Thanks for all the information on your blog. Im 29 years old male with thick head of hair but was wondering about the Haircheck device. My dermatologist that I see every year looks and examines my hair and says its good with no signs of male pattern baldness or thinning. He told me that everyone has different hair patterns. Sometimes your hair transition from the front different which I have a frontal hair whorl which makes my hair go different directions.
You are always talking about the Haircheck device to get your bulk test done. I was wondering what is considered normal hair density for your hair not to be considered hair loss or thinning (male pattern baldness)? Is it 5% or 8% or below that? I now that you have to measure the back donor hair to get a good reading for the rest of the hair. Every video I’ve also seen of the Haircheck device they tell you to measure in the middle of the hair and the video shows it too. If you measure it from the hairline would your hair density be a little different than back even without male pattern baldness? If you do have 10% percent difference in the front or hairline than the donor hair in the back does that mean you’ll definitely be bald there or thin out there or could it stay like that the rest of your life possibly?
Thanks for your time and hope to hear back from you soon! Sorry if too long! Have a good Holiday!
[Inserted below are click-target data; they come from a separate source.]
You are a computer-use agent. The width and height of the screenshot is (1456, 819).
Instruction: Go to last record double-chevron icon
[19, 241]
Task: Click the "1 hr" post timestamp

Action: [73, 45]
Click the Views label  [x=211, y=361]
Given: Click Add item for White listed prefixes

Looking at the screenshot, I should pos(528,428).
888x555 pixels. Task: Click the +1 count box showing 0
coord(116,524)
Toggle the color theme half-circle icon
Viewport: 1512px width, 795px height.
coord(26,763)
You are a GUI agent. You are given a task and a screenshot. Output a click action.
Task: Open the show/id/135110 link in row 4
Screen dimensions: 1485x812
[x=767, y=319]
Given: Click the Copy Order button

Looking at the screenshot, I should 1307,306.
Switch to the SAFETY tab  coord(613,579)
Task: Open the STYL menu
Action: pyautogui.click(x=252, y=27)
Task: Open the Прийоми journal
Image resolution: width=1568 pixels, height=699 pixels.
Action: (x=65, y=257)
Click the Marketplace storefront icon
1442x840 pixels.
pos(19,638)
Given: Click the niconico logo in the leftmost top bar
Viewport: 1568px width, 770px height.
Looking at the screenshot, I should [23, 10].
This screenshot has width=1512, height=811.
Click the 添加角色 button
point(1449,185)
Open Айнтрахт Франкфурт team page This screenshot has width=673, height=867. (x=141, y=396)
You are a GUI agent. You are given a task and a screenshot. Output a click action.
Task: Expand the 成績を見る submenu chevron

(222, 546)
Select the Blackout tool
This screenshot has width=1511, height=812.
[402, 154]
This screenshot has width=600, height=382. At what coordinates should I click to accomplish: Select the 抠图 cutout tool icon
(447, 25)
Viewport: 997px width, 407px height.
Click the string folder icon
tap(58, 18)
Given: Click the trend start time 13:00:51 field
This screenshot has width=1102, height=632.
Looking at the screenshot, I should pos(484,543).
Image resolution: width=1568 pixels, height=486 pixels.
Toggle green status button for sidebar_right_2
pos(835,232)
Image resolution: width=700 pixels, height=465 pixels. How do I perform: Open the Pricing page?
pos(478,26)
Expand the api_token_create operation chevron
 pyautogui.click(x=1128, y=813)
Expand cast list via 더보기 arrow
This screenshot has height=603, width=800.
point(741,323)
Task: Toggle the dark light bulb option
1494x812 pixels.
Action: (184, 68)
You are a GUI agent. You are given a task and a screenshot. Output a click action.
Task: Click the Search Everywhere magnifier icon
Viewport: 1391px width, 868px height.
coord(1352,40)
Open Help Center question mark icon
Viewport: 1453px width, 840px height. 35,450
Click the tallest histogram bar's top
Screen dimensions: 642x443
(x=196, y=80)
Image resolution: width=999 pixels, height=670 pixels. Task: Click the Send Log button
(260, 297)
Hair loss can be a very subjective thing. Measuring how much you are losing or gaining over a period time can be an issue if you do not have an objective metric. Using pictures with constant lighting may be good, but even with the same haircut and same hair style, subtle changes in angle and light can make your hair look better or worse. Thus using photos are a very subjective assessment.
We try our best to be objective by putting a value / number to things we can measure. We use miniaturization studies to give a general understanding of what is going on visually at the microscopic level, as the more miniaturized hairs you have, the more active your balding process is. Perhaps one day there will be a machine to count every single hair on your scalp with an analysis of the miniaturized hairs to good, healthy hairs
We also use the bulk measurement studies to estimate the bulk of hair at different parts of the head in a given fixed area. But all these tests have their issues and limitations. Bulk measurements can be inaccurate if you have gel or other products in your hair, giving a false high value. They also cannot be done if your hair is too short, as we can’t “grab” a portion of your hairs to fit in the caliper.
We do not measure the hairline necessarily, because we use microscopic assessment in the leading edge of a hairline. The HairCheck instrument usually measures an area behind the hairline. If you really want to measure the receding hairline, just get a tape measure and mark out the relative distance from a fixed point (such as your eyebrow or tip of your nose). Bulk tests are mainly used to compare the donor (back) hair against areas on the top and front of your scalp.
Finally, there is no specific rule we use for the bulk test to give you a prognosis, rather, we use the bulk test to keep a record of how you are doing with the treatment (or no treatment) over a period of time. One bulk test session does not show change over time, while two sessions over a year apart may show what is happening to your hair. In other words, you need at least two sets of data at different times (a year apart) to get an idea of what is happening.
One bulk measurement session may give you an idea of the relative thinning between one area of your scalp to another area of your scalp, and non-balding people should not show a change in bulk between areas… so in this respect one test will show emphatically if you are balding or not. A variation of 10% may be considered to be within a margin of error, though I wouldn’t place much significance to an ultimate diagnosis if such a small variation in bulk is measured, as the test, in my opinion, has an error factor of at least 10% (some would say up to 15%) in experienced hands.